WHAT TO DO: Your answer should consist of the lines holding "agent", copied from the material below.

DATA PROVIDED:
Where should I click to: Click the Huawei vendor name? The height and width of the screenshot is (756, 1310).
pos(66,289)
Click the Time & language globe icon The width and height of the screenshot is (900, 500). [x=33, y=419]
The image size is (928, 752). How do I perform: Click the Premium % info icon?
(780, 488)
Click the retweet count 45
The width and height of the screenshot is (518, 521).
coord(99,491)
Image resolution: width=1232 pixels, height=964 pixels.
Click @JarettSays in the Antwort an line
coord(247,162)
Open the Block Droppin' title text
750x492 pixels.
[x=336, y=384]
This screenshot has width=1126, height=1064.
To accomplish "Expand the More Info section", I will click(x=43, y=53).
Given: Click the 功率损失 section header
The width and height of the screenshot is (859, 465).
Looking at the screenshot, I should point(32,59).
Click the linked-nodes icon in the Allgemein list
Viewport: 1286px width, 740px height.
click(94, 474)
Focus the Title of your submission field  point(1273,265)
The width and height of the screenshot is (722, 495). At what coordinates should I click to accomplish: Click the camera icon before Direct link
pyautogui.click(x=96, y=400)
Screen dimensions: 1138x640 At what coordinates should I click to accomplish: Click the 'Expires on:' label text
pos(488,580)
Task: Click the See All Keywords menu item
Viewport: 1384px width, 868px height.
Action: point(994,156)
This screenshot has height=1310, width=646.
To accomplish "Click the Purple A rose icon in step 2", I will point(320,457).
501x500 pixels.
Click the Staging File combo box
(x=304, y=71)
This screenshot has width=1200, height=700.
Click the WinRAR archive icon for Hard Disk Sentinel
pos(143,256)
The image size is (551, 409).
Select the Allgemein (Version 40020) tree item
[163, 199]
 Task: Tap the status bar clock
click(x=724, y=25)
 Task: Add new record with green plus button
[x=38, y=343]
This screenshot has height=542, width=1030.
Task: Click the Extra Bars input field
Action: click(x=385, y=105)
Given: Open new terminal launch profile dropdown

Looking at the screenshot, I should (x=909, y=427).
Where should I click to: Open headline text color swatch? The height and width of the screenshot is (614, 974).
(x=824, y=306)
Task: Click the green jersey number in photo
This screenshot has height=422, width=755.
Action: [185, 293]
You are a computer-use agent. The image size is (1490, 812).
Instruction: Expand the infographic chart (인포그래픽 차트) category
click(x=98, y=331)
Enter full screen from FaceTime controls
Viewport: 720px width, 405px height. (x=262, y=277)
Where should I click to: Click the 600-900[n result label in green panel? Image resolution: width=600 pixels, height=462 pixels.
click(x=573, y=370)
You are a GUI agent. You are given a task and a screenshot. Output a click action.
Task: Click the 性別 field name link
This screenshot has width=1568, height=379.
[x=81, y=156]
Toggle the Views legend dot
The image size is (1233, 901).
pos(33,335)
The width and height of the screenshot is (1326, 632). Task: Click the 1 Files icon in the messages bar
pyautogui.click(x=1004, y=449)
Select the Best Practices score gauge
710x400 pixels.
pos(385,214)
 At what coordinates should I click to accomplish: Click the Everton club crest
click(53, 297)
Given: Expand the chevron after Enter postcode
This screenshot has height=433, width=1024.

SOLUTION FOR THIS EXERCISE:
You are a computer-use agent. The image size is (1490, 812).
You are a GUI agent. You are given a task and a screenshot. Output a click action.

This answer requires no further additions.